READING PASSAGE
■ ■ ■ ■ ■ ■ ■
Protecting academic freedom is a never-ending enterprise. From its very beginning in 1915, the AAUP has recognized the essentiality as well as the fragility of academic freedom in our institutions of higher education. In fact, we can measure our Association’s effectiveness over the years by reviewing how well we have managed to protect academic freedom from the various attacks to which it has been subjected.
Since about 2015, coincident with the rise of Trumpism, threats to academic freedom, often originating in statehouses and governors’ offices and typically accompanied by unsubstantiated claims of student “indoctrination,” have been rampant. The cynicism so transparently underlying these attacks must not distract us from how very dangerous they are. Some of the most serious recent attacks have targeted tenure, the institution designed to safeguard academic freedom.
In October 2021, the Board of Regents of the University System of Georgia (USG) unilaterally made changes to the system’s post-tenure review policy that effectively eliminated the academic due process that protects academic freedom for tenured faculty. The AAUP’s report on USG detailed how the new policy eviscerates tenure in Georgia’s public colleges and universities. The nineteen members of the USG board, primarily businesspeople, had all been appointed by Republican governors.
In November 2021, a group of twenty-three Republicans in South Carolina’s General Assembly introduced legislation that would have effectively ended tenure in public institutions of higher education in the state. The pushback against the proposed law, the Canceling Professor Tenure Act, was immediate and fierce. The unserious nature of the endeavor was illustrated clearly by the fact that the bill’s chief sponsor did not see any need to consult with the University of South Carolina system administration or faculty groups before filing the bill. Ultimately, a study of tenure by the state’s commission on higher education was proposed instead, ending this threat for now.
In early 2022, following standard governance procedures, faculty members at the University of Texas at Austin passed a resolution affirming their right to academic freedom in the classroom. The resolution was detailed, thoroughly footnoted, and uncontroversial. The faculty passed it in response to “educational gag orders” introduced in other states limiting or prohibiting teaching about race, racism, gender, and other topics deemed “divisive.” Seizing an opportunity to foment grievances, Texas’s lieutenant governor immediately called a performative press conference at which he challenged the nonbinding resolution and announced his plan to end tenure in the state. In other words, in response to the faculty’s assertion of the need for academic freedom, the lieutenant governor demanded the removal of tenure and the requisite protections of academic due process.
■ ■ ■ ■ ■ ■ ■
WHAT YOU ARE ASKED TO DO
Rewrite the part of the passage on academic freedom starting at "In November 2021, a" and ending at "threat for now.", changing "bill" to "measure". The listing has no connection to the passage on academic freedom.

SUPPLIED INFORMATION
■ ■ ■ ■ ■ ■ ■
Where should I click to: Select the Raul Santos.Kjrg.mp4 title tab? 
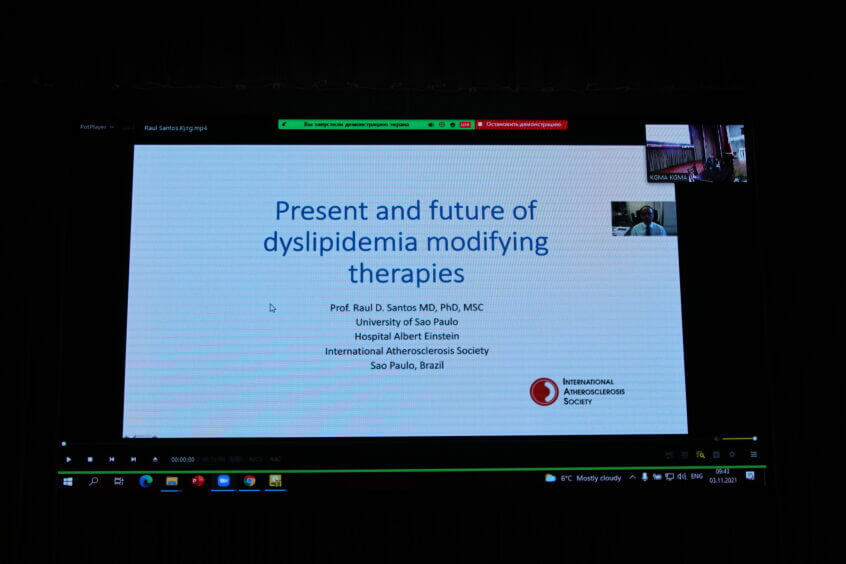pyautogui.click(x=176, y=128)
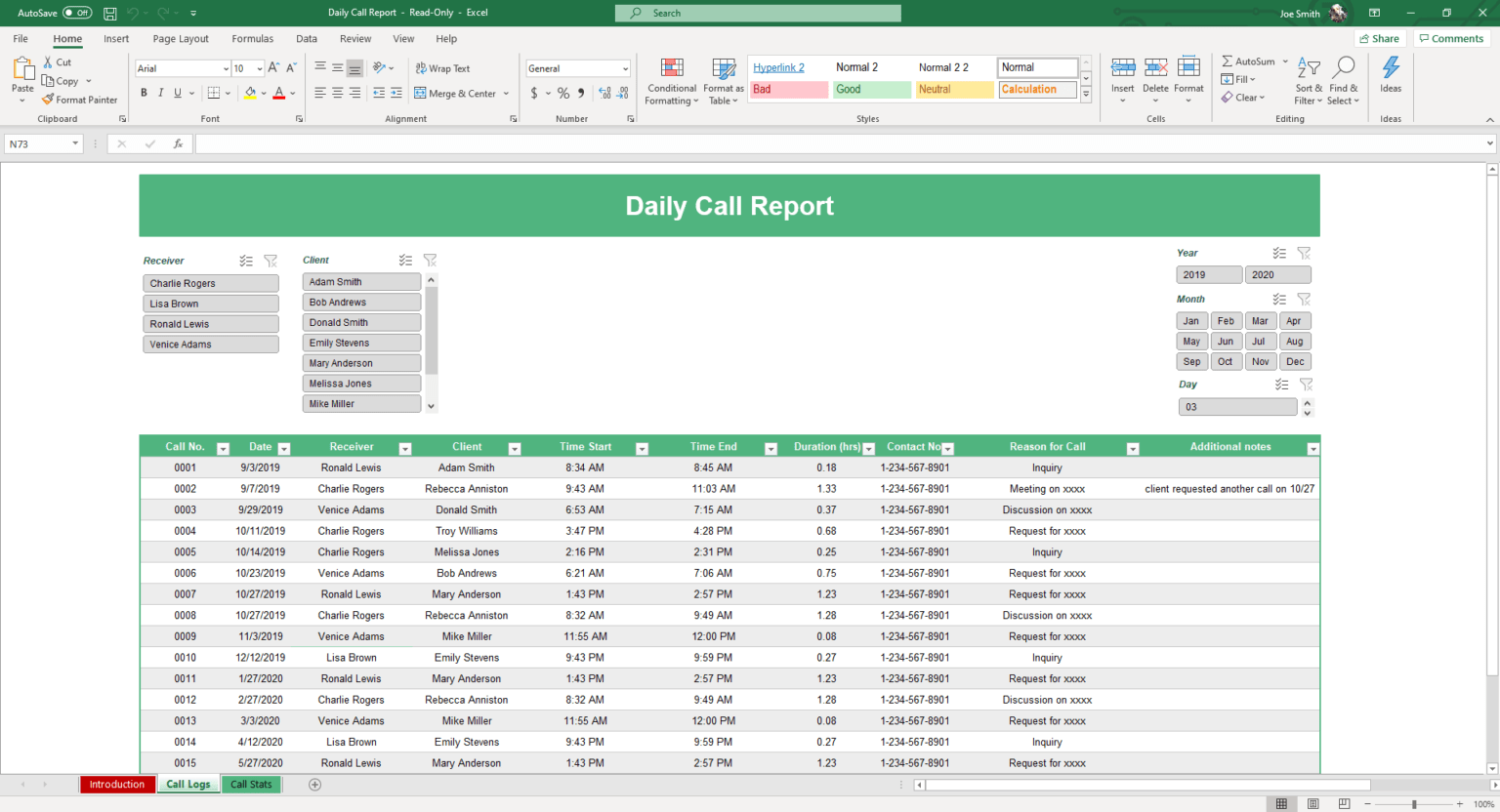Open the filter dropdown on the Receiver column

(x=405, y=448)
■ ■ ■ ■ ■ ■ ■
THE COMPLETED TASK
In November 2021, a group of twenty-three Republicans in South Carolina’s General Assembly introduced legislation that would have effectively ended tenure in public institutions of higher education in the state. The pushback against the proposed law, the Canceling Professor Tenure Act, was immediate and fierce. The unserious nature of the endeavor was illustrated clearly by the fact that the measure’s chief sponsor did not see any need to consult with the University of South Carolina system administration or faculty groups before filing the measure. Ultimately, a study of tenure by the state’s commission on higher education was proposed instead, ending this threat for now.